У Адама ее слова вызвали бурю возмущения.
— Это не так, Хейвен! У тебя потрясающие таланты, которые ты до сих пор не могла претворить в жизнь. Я видел, на что ты способна. Я нисколько не сомневаюсь, что с нашей помощью ты сможешь стать одним из самых выдающихся модельеров в мире!
— А откуда тебе известно про мои таланты?
— По правде говоря, я с тобой уже давно знаком. На самом деле я был здесь в тысяча девятьсот двадцать пятом году, когда ты впервые вступила в общество. Мы были друзьями.
— Вот как?
Хейвен покопалась в памяти, но не смогла припомнить никого, хотя бы смутно напоминавшего Адама.
— Я не удивлен, что ты не можешь меня вспомнить.
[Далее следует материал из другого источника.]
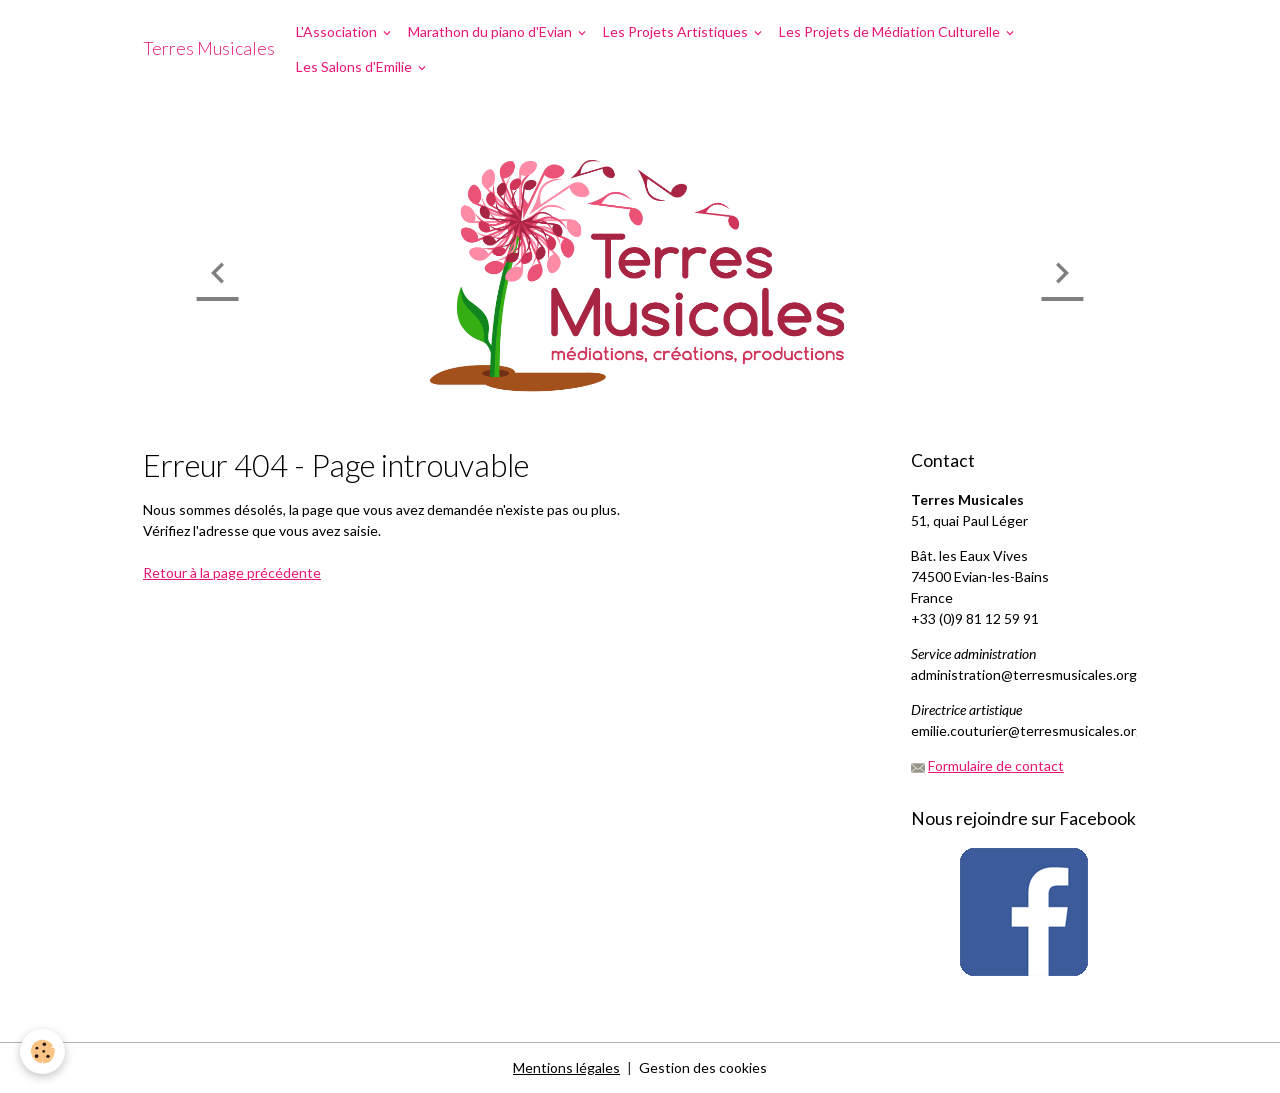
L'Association (338, 31)
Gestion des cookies (703, 1067)
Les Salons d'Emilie (355, 66)
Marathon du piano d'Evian (491, 31)
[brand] (209, 49)
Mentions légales (566, 1067)
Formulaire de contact (996, 765)
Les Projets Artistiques (677, 31)
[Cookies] (42, 1051)
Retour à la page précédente (232, 572)
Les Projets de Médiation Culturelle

Меня всегда забывают, — проговорил Адам печально. — Но боюсь, все это подводит нас к одной не слишком приятной теме, которую нам бы следовало с тобой обсудить.
— Этан Эванс?
— Да, — кивнул Адам. Его невозможно было удивить. — Понимаешь, в то время я был знаком с вами обоими. Этан был обаятелен и очень умен. Но у него не было ни малейшего проблеска совести. Он использовал людей ради своего удовольствия, ради своей выгоды, и ему было плевать и на их чувства, и на их жизнь.
Доказать, что Этан повинен в смерти доктора Стрикленда, так и не удалось, но не я один уверен в том, что это было дело рук Эванса. Он в те годы был очень опасен, Хейвен. Точно так же он опасен сегодня. Истинная сущность человека не меняется от жизни к жизни. Если люди хоть немного меняются, то — увы — к худшему.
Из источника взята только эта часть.